The eerie silence continues.

North Korea has already conducted 17 missile tests this year, and on June 5, eight short-range ballistic missiles, launched from four different locations in a 35-minute period, fell into Japan’s exclusive economic zone. The U.S. State Department’s Special Representative for North Korea, Song Kim, expressed the following opinion at a press conference on June 7: “North Korea has been conducting nuclear tests at any time.

The North Koreans could conduct a nuclear test at any time. It has apparently completed preparations at Punggye-ri (in the north, where the nuclear test site is located) and appears ready to do so at a moment’s notice.

North Korea is taking an increasingly hard-line stance toward the outside world. However, there is something unusual going on at home.

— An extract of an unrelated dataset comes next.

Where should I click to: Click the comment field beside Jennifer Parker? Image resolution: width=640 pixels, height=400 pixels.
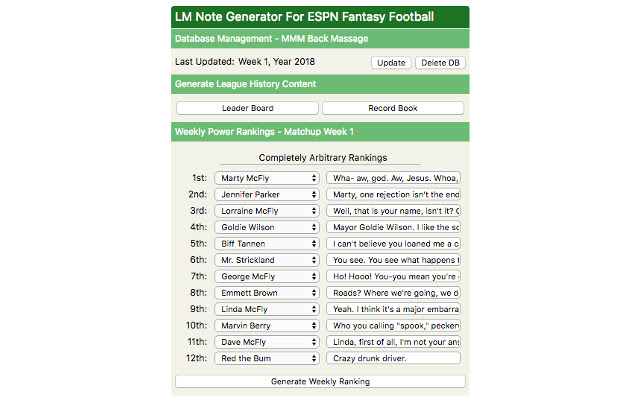coord(393,194)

Since the launch of an intercontinental ballistic missile on May 4, the domestic media have not reported anything about it. The official newspaper of the Workers’ Party of Korea (WPK), the Workers’ Party of Korea Newspaper, and the Korean Central News Agency have been completely silent. This is extremely unusual. In the past, North Korea has publicized images of its weapons and their power to the media on the day after a missile launch. They had been making a big show of their achievements,” said a reporter from a South Korean newspaper.

With some people starving to death: ……

Why is North Korea refraining from domestic media coverage of its successful missile launch? Ko Yong Ki, editor-in-chief of Daily NK Japan and an expert on the situation on the Korean Peninsula, explains.

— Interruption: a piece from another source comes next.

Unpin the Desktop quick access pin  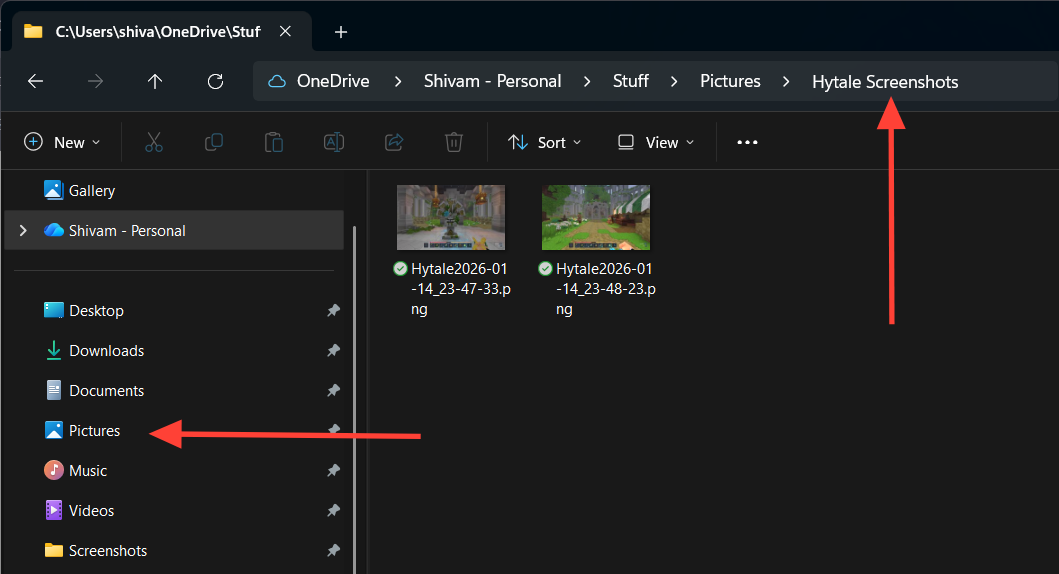click(x=333, y=311)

North Korean authorities have not announced the missile launch, but there are many residents in the northern border region with China who have relatively close contact with the outside world and are aware of the information. Widespread among them is a strong opposition to the expensive missile launch (according to an announcement by the think tank “South Korea National Defense Research,” the cost of North Korea’s missile launch this year was about 87 billion yen).

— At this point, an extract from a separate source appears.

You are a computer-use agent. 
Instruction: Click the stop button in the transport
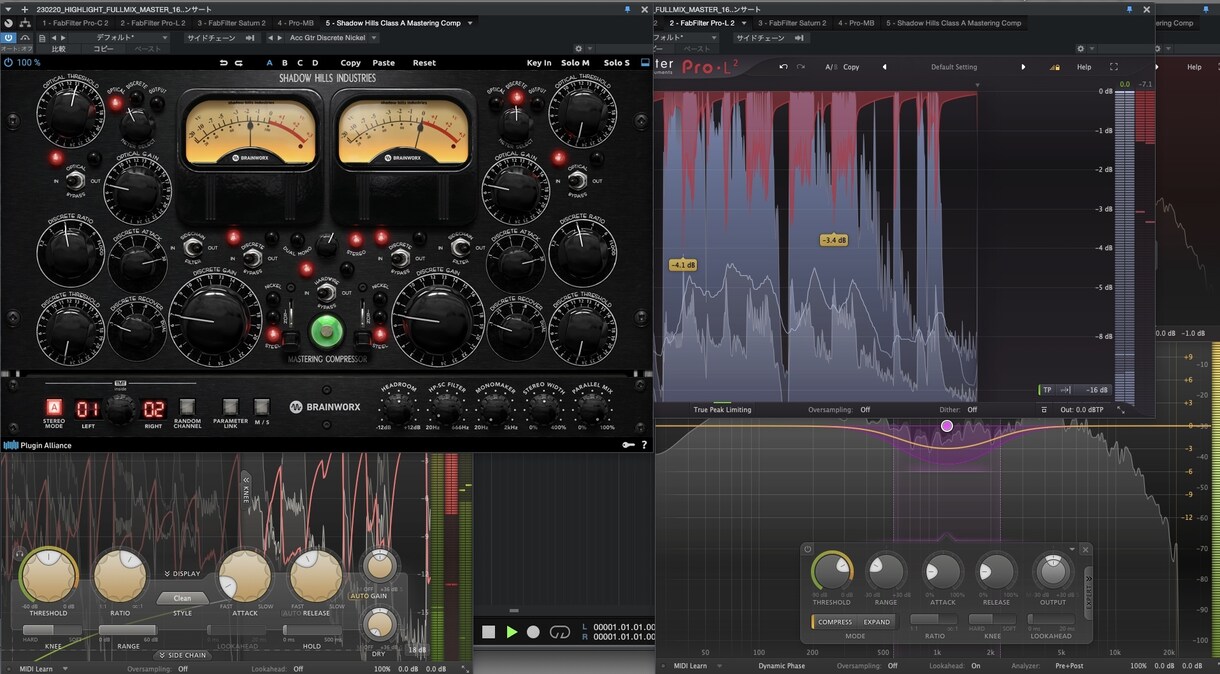point(489,632)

The spread of the new coronavirus has led to a shortage of medicines in the country, and food shortages have worsened as a result of the lockdown. In some areas, people are even starving to death. There is growing dissatisfaction among the people, wondering whether it is necessary to conduct missile tests under such circumstances. North Korea may be trying to avoid such a growing backlash by making a big deal out of it.

Gao continues, “The reason is not only the people’s dissatisfaction.

Another possible factor is the development of clandestine new technology. Leader Kim Jong-un may be thinking, “No matter how successful we are in launching conventional missiles, we will never be able to launch them. No matter how successful he is in launching conventional missiles, he can no longer boast about it. It is no longer a surprise to report, but a matter of course.

What they are focusing on is probably the development of more accurate missiles and more powerful nuclear bombs. Silence is a very dangerous sign. North Korea tends to pursue its research on powerful weapons in secret. It may be using its missile tests as a cover to develop a formidable military capability that would surprise the world.

Is the silence in North Korea the calm before the storm?